A homework workflow is outlined in the Homework section.

Lecture Format

The lectures will be available no earlier than 30 minutes before the class starts.

Lecture Exercises

Most lectures will consist of a few programming exercises. Here's how we'll execute these exercises during lecture:

Students must push their final solution to the exercises to their private repo no later than 24 hours after the end of lecture

The teaching staff will grade selected exercises and check for completeness. Since the correct solution is presented in class, these are almost free points. Please complete the exercises!

Homework

There are 7 homework assignments. The homework will be released on Thursday after lecture. The assignments are due at 11:59 PM two weeks after they are released. Exceptions to this policy will be announced in class and can be seen on the Course Schedule.

Grading Scale

Homework will be graded on a 100 point scale:

Example Homework Workflow

Note: Specific instructions provided in each homework assignment override the following instructions.
Note: The following workflow will count for 10 points of each homework assignment.

Suppose homework assignment 3 consists of 4 problems.

Homework Setup

Local Development

Pull Request

Homework Feedback:

Homework rules:

Late Policy

Twenty points will be deducted per day for late homework.
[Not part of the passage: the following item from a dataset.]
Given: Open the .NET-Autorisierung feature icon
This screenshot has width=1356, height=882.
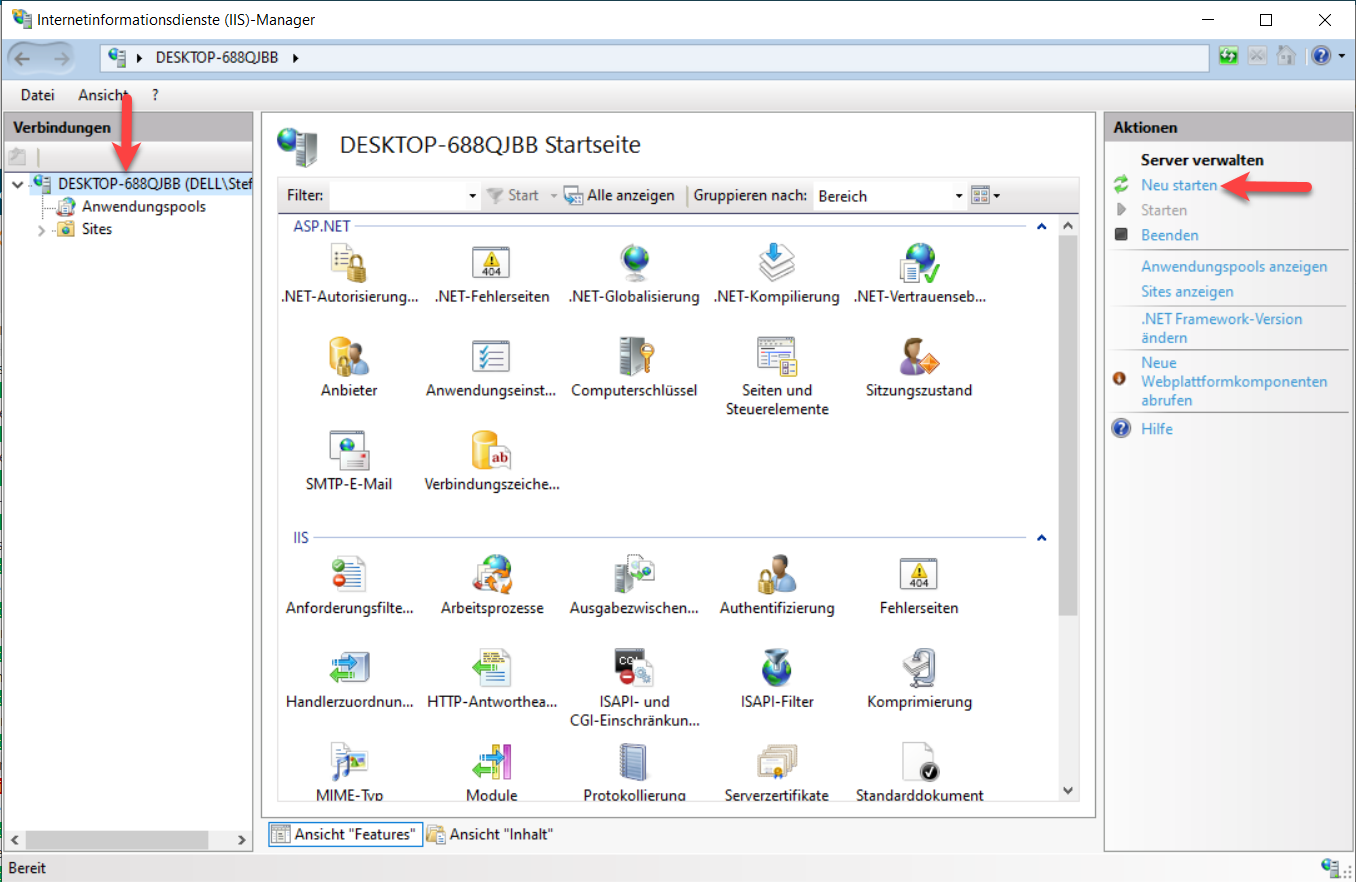Looking at the screenshot, I should point(348,264).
Homework will not be accepted that is more than 2 days late. For example, homework due on Thursday at 11:59 PM will no longer be accepted after Saturday at 11:59 PM.

Please contact me as soon as possible in the case of an unforeseen emergency or illness so we can figure out an approprate plan of action on a case by case basis.

Regrade Policy

DO NOT ask a TF any re-grading questions until AFTER the HW grades have been released on Canvas.
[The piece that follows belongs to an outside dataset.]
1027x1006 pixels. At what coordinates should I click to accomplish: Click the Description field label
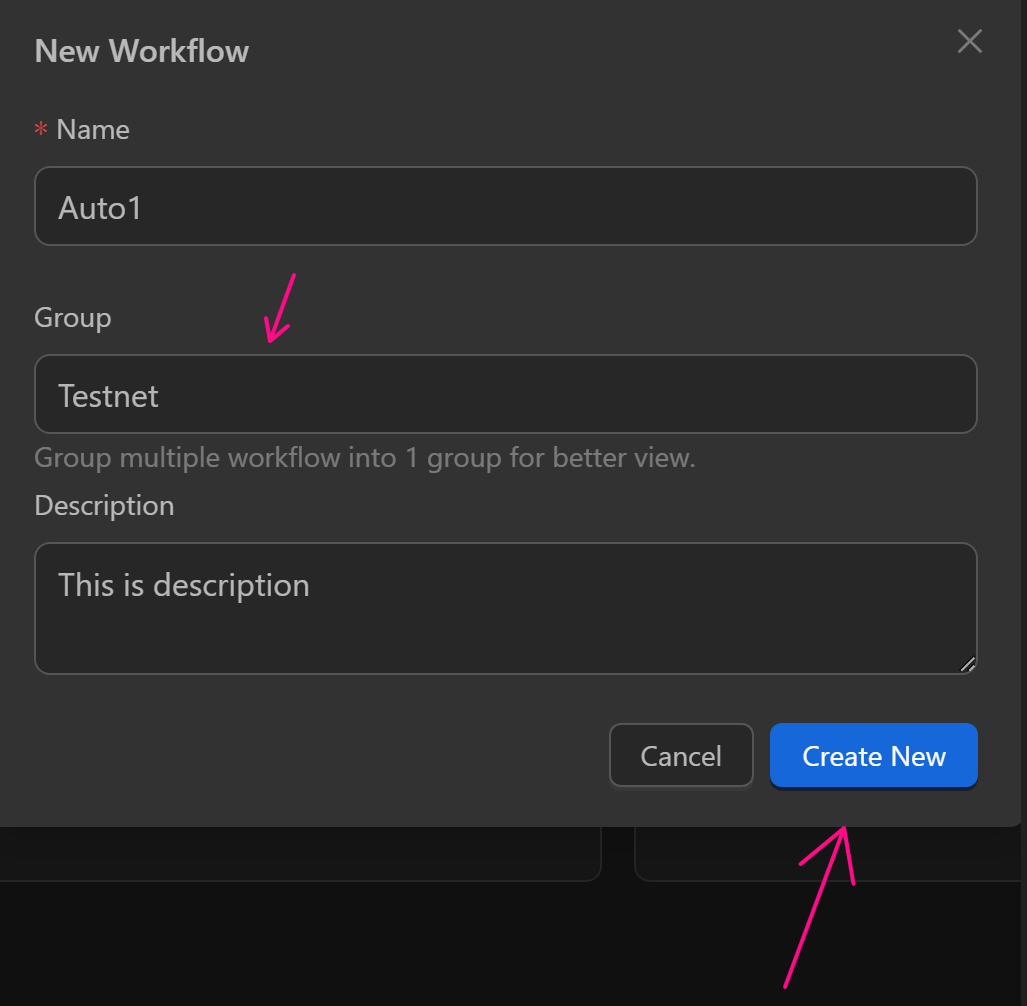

Reasonable re-grading requests will be accepted up to 48 hours after the final grades are submitted. All re-grade requests must be sent to cs207.regrades@gmail.com. Please only send re-grade requests to this email. All other concerns should continue to be posted on Piazza.

Regrade requests will only be accepted for a single problem (do not request regrading for an entire homework set). Note that a requested regrade may cause your grade to go down since the entire problem will be reconsidered.

Piazza

The course will be using Piazza as a forum for discussion about course topics and questions from lecture or about assignments. Participation on Piazza by asking and answering questions will be considered in your participation grade. Students are encouraged to answer each other's questions. To facilitate this participation, the teaching staff will wait between 12 and 24 hours to respond to conceptual questions in the week that a homework assignment is assigned. In the week that a homework assignment is due and for questions relating to course policies or clarifications of assignment expectations, the teaching staff will try to respond more quickly.

A Note on Groups

You will be assigned a group at the beginning of the semester. The group will have 3 or 4 members. This is the group in which you will work on the in-class programming assignments. It will also be your project group.